Couverte de forêts et disposant d'artisans ayant acquis une maîtrise précoce et inégalée dans l'art d'utiliser le bois, la Norvège a naturellement été dotée d'églises en bois. Beaucoup ont disparu, mais le fait qu'il en demeure encore 31 en dit long sur la solidité de ces édifices.

Il y en avait au moins 1200 avant la Réforme luthérienne. Il en restait environ 95 au début du XIXe siècle, et seulement 63 vers 1850. Malheureusement, 32 ont été démolies entre 1850 et 1885. Quelques portails ont été sauvés.

On a construit des églises de pierre dans les régions plus riches, plus peuplées. Dans les villes, les églises en bois étaient des églises secondaires, ou annexes d'une église en pierre. Mais d'une façon générale, elles étaient les églises paroissiales des zones plus reculées, plus pauvres. Elles constituaient surtout la solution la plus efficace, la plus rapide, la moins coûteuse, pour construire dans un pays de forêts où l'habitat était très dispersé. En effet, vers 1150, il n'existait que cinq villes dignes de ce nom dans un pays qui comptait moins de 400 000 habitants: Bergen, Trondheim, Oslo, Tønsberg et Borg.

Borgund 131 r


Comment ces édifices en bois, si l'on ne tient pas compte des destructions volontaires, ont-ils pu franchir tant de siècles pour parvenir jusqu'à nous, et parfois dans un état de conservation remarquable?

Le bois, selon les essences et les sections choisies, utilisé comme matériau de construction, peut travailler à la traction, à la flexion et à la compression. Son faible poids spécifique permet un acheminement aisé, notamment par flottage. Facile à travailler, il ne réclame pas une importante main d'oeuvre.

Même face au feu, l'architecture de bois présente des avantages. « Si l'incendie reste bien sûr le facteur de destruction le plus redoutable, il faut cependant tempérer cette affirmation par l'étonnante stabilité au feu des structures de bois, qui subissent sans perte importante de leur résistance mécanique une lente calcination de la surface: celle-ci forme alors un écran carboné, bon isolant du matériau en profondeur. Les structures métalliques et de béton sont paradoxalement beaucoup plus fragiles au feu » (Yves Lescroart, « Bois (architecture) », Encyclopaedia Universalis, Paris, 1996).

Il convient de nuancer aussi la question du danger potentiel de l'eau. Beaucoup d'essences supportent bien l'immersion. Les principaux ennemis du bois sont les intempéries et les insectes xylophages. Mais si l'on utilise des traitements fongicides et insecticides appropriés, la longévité des constructions en bois est étonnante.

Il y a bien des façons de construire un édifice en bois, comme par exemple les fermes anciennes en troncs d'arbres placés horizontalement les uns au-dessus des autres et assemblés aux angles.

L'originalité de la stavkirke tient à sa structure interne qui impose son aspect extérieur, ainsi que sa hauteur puisqu'on ne peut pas superposer des troncs debout.

* [Données affichées]

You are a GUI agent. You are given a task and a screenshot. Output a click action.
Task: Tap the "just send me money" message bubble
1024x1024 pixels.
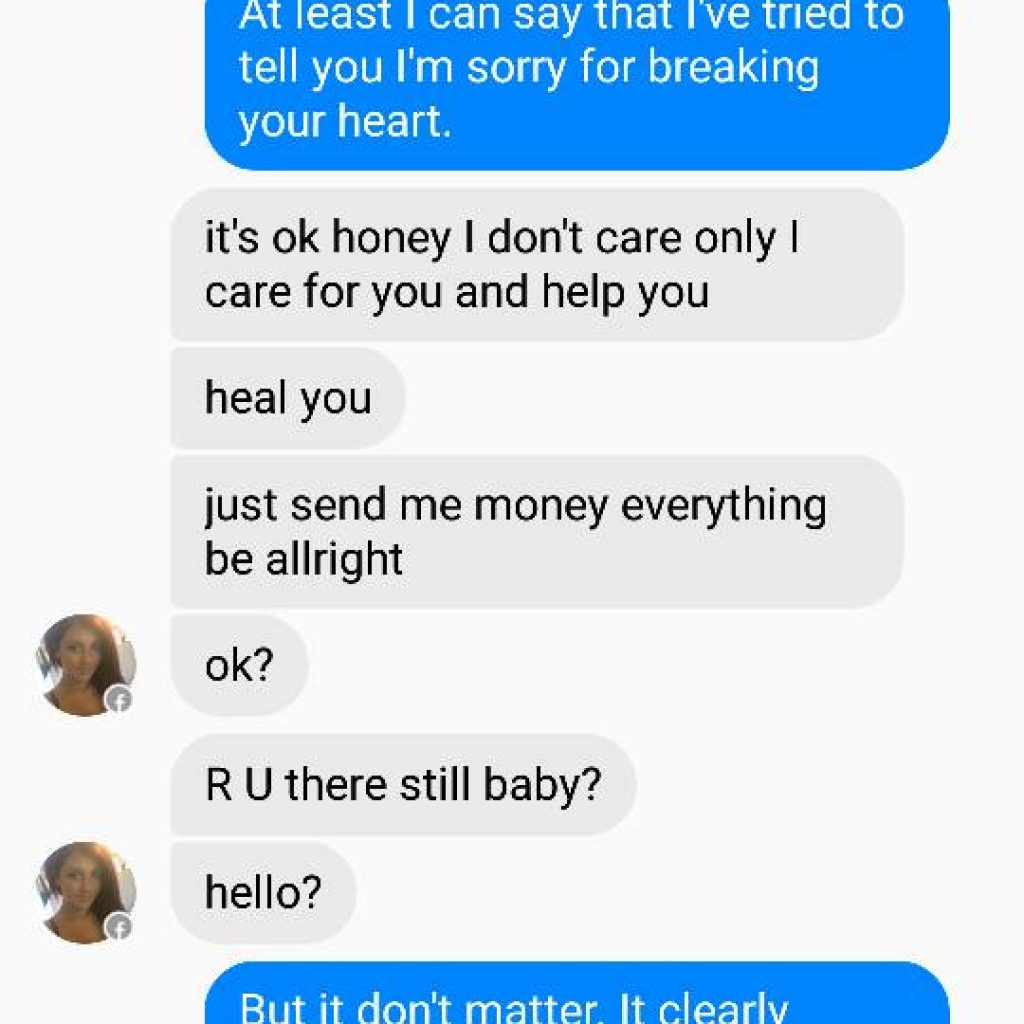pos(537,532)
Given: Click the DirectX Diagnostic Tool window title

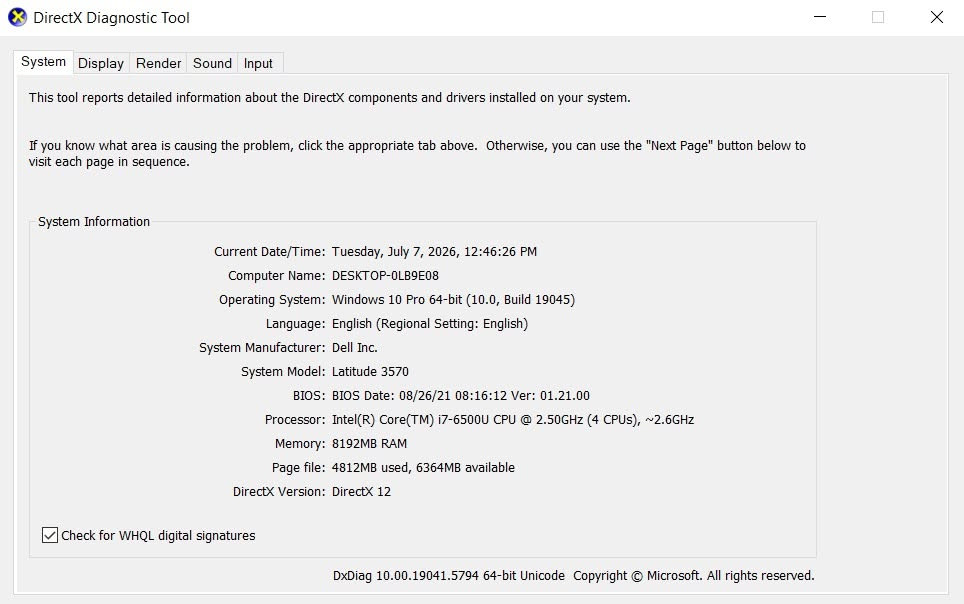Looking at the screenshot, I should [111, 18].
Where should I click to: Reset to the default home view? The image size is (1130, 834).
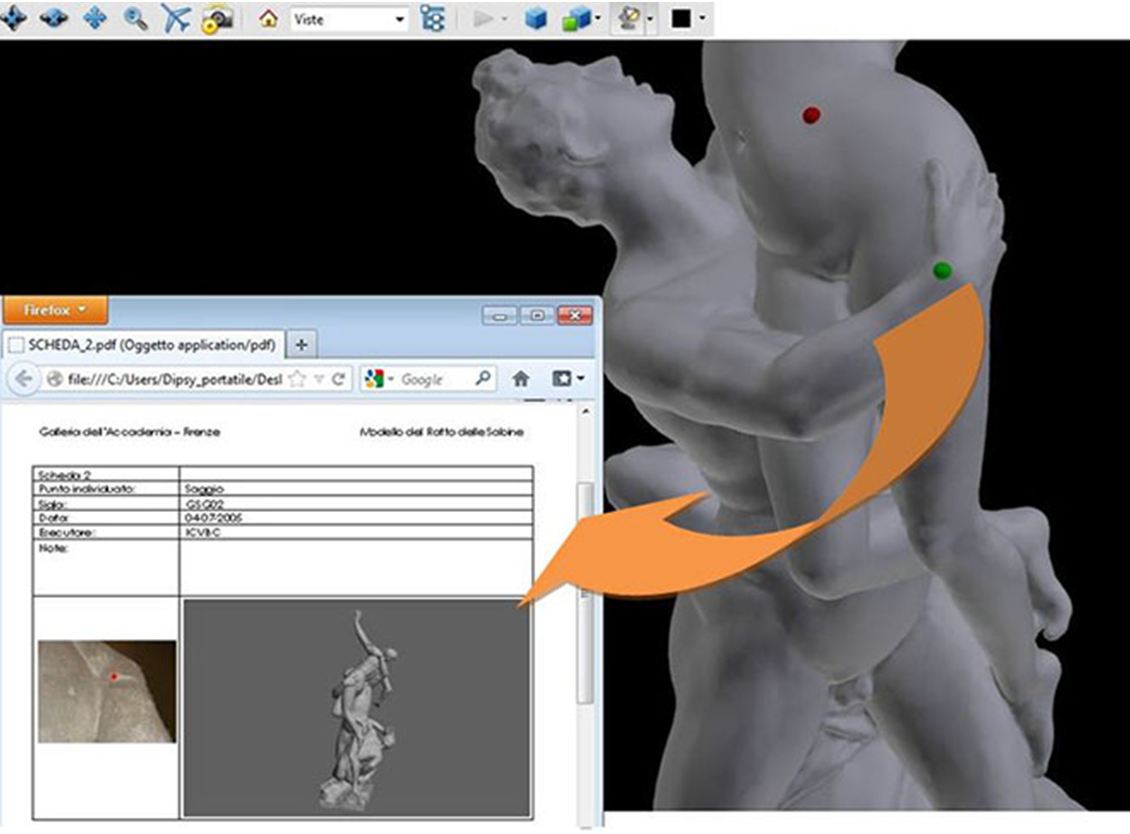(x=267, y=19)
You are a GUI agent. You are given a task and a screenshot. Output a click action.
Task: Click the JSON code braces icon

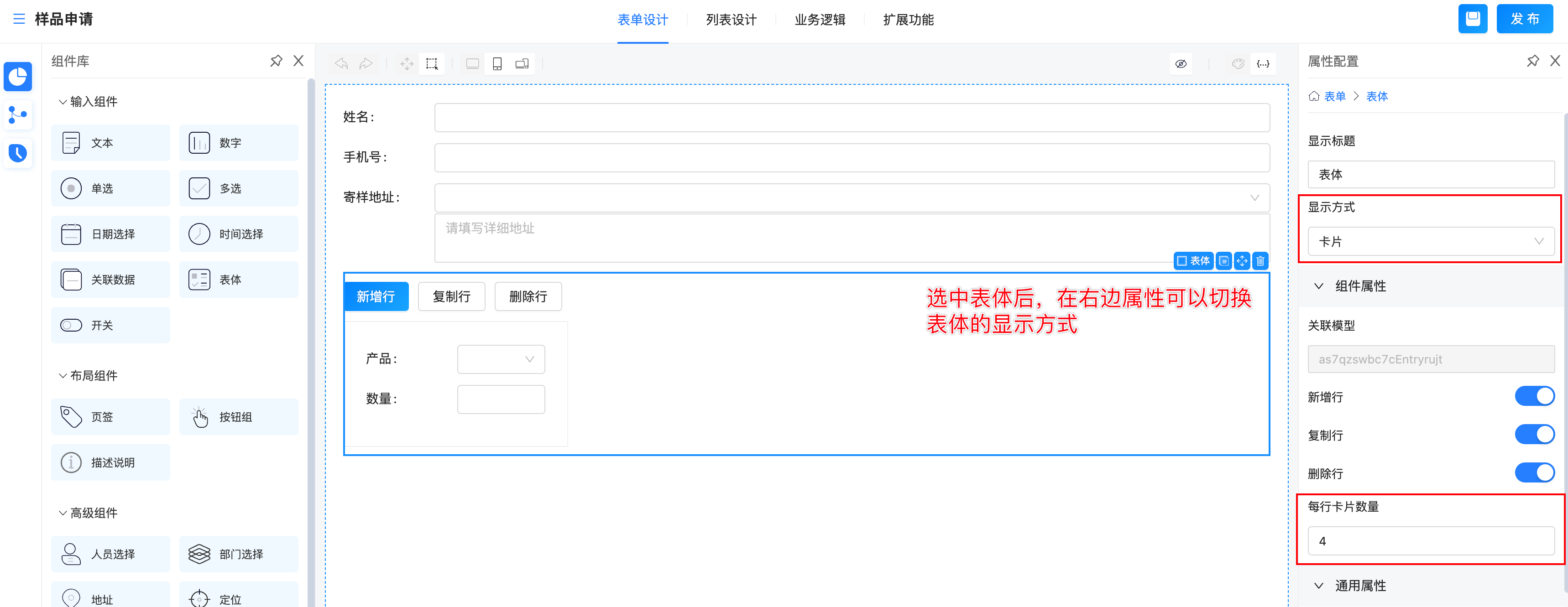pos(1263,64)
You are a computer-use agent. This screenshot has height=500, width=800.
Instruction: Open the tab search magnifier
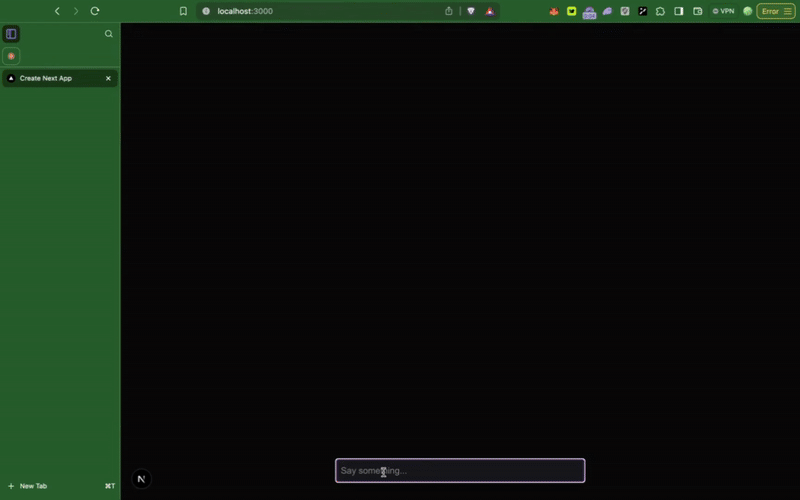(x=109, y=34)
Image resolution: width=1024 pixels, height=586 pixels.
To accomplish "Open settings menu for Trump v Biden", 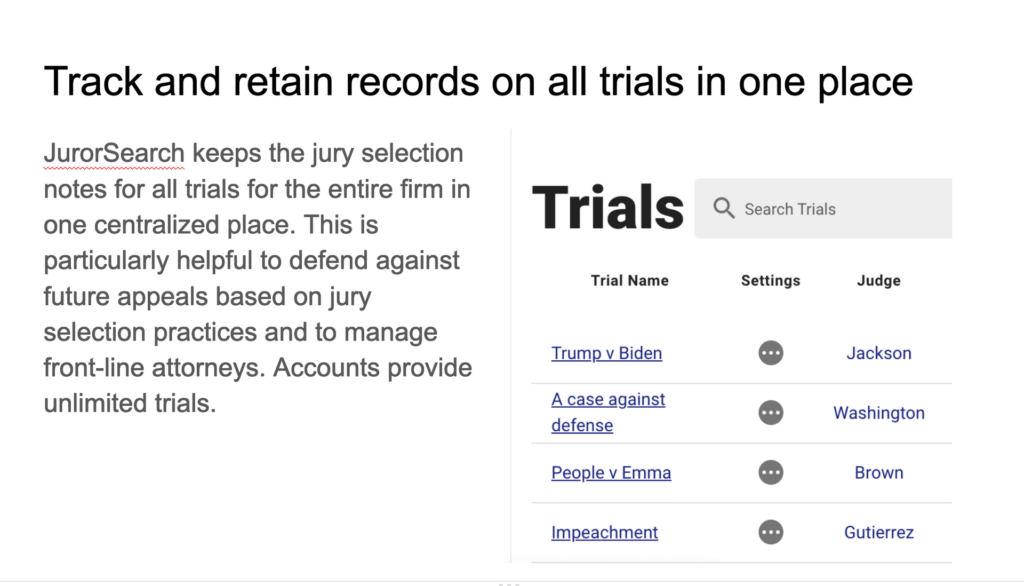I will (x=771, y=353).
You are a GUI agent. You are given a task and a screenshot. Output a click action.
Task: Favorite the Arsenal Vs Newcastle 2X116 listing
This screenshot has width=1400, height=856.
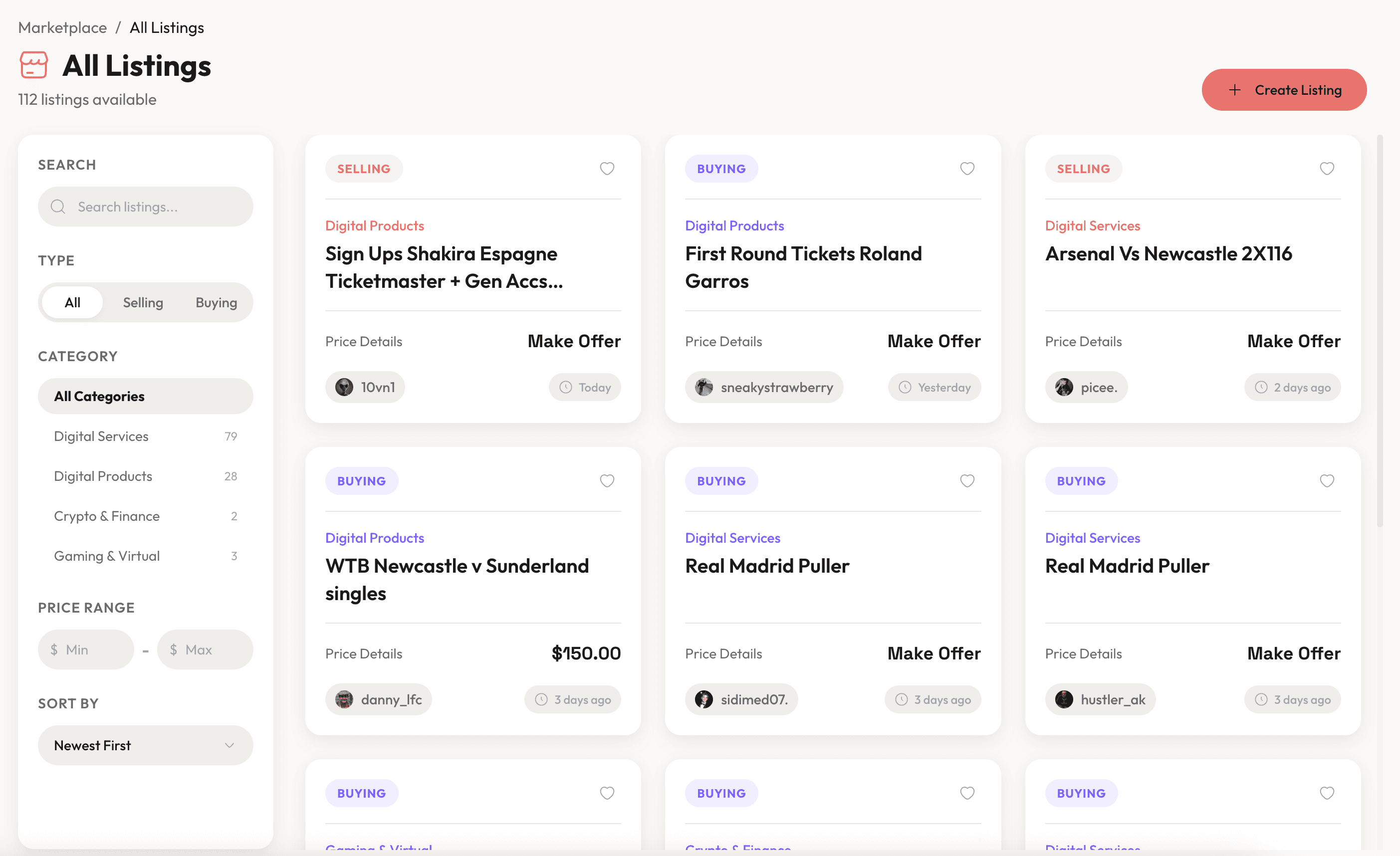point(1327,169)
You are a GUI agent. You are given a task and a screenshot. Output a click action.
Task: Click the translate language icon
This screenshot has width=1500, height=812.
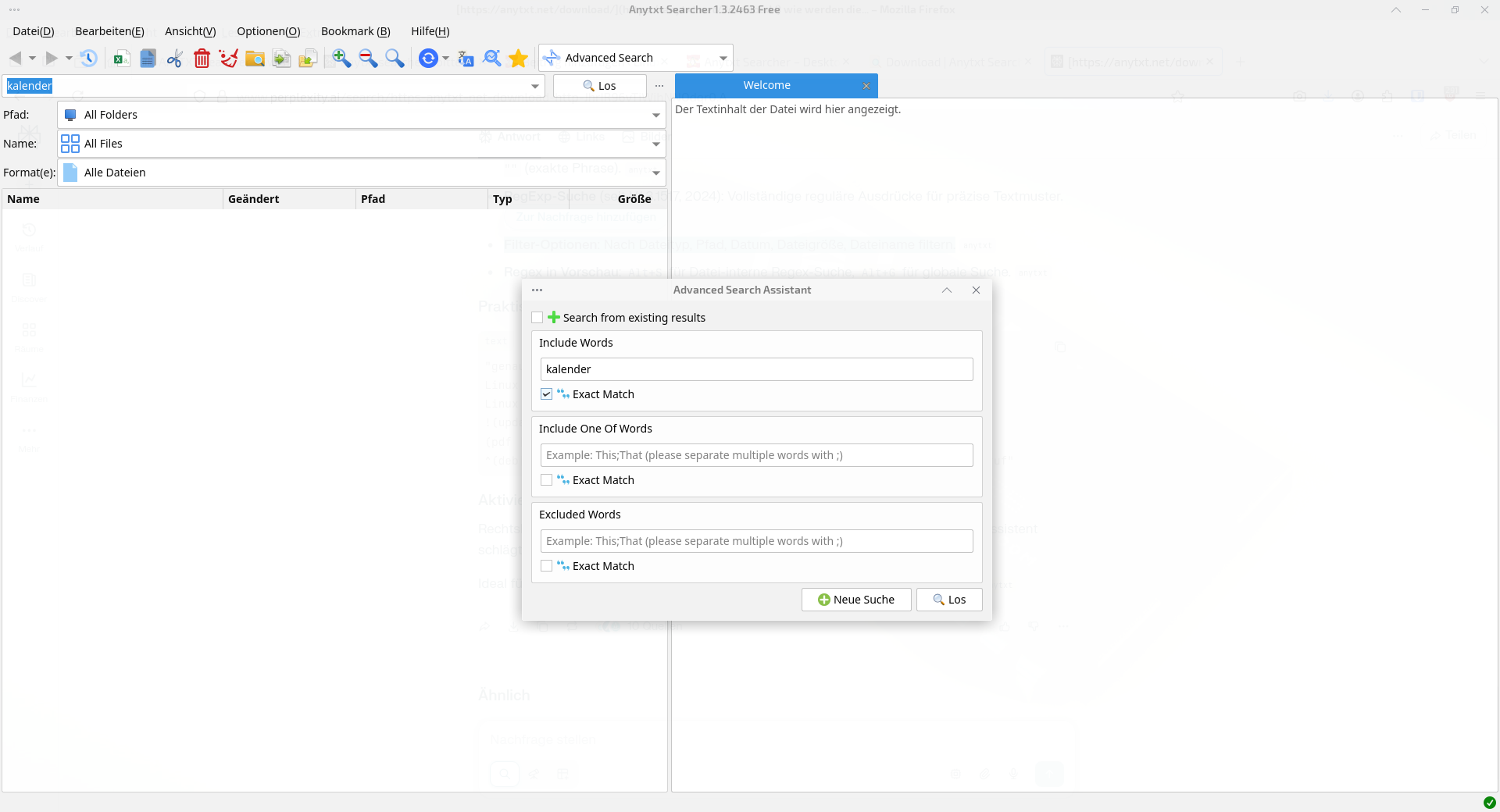(466, 58)
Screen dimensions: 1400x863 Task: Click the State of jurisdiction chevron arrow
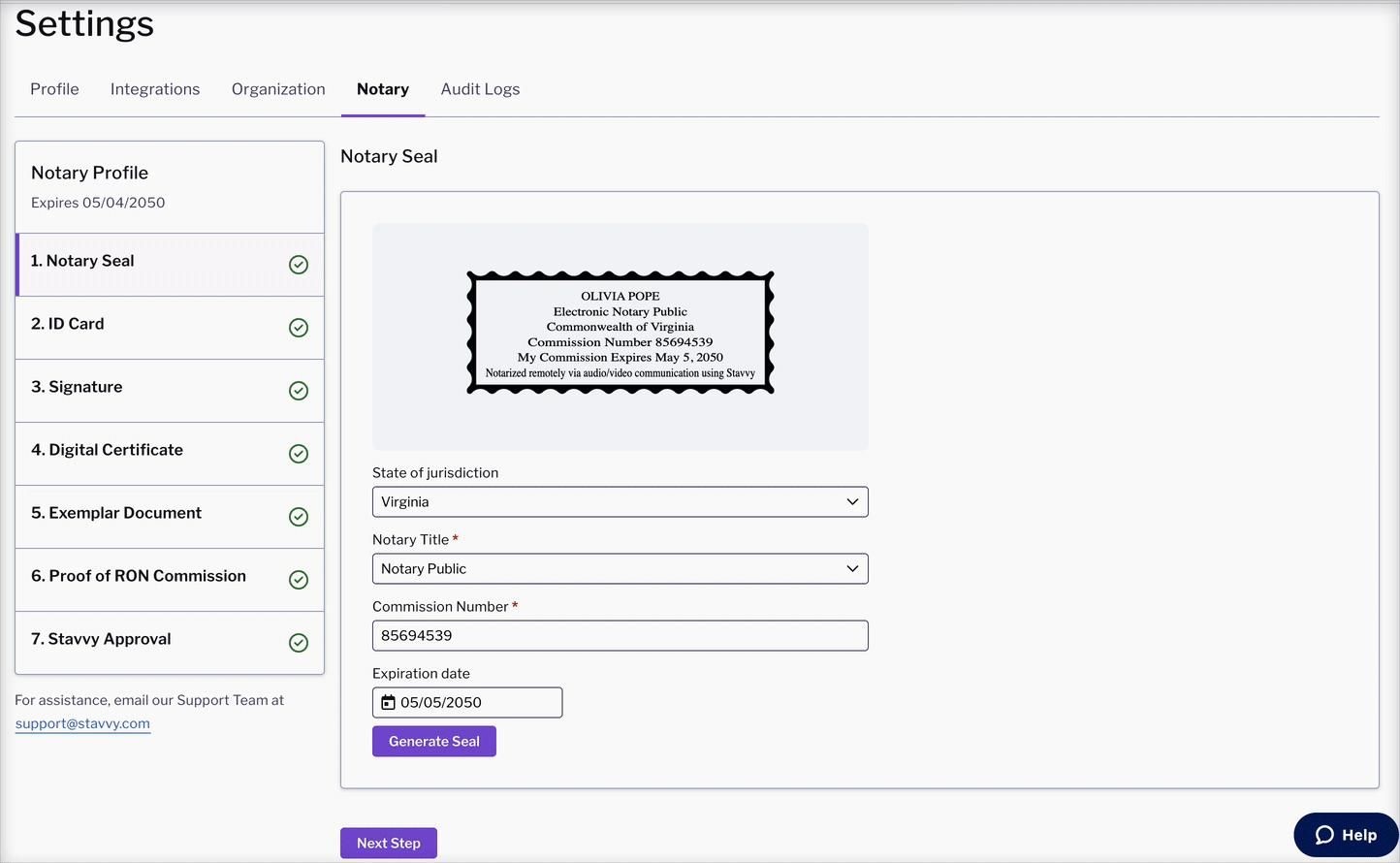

* [Travail demandé]
Pouvez-vous recopier fidèlement, dans l'extrait sur les églises en bois de Norvège, le passage allant de « Comment ces édifices » jusqu'à « importante main d'oeuvre. » ? Appuyez-vous uniquement sur l'extrait.

* [Résultat obtenu]
Comment ces édifices en bois, si l'on ne tient pas compte des destructions volontaires, ont-ils pu franchir tant de siècles pour parvenir jusqu'à nous, et parfois dans un état de conservation remarquable?

Le bois, selon les essences et les sections choisies, utilisé comme matériau de construction, peut travailler à la traction, à la flexion et à la compression. Son faible poids spécifique permet un acheminement aisé, notamment par flottage. Facile à travailler, il ne réclame pas une importante main d'oeuvre.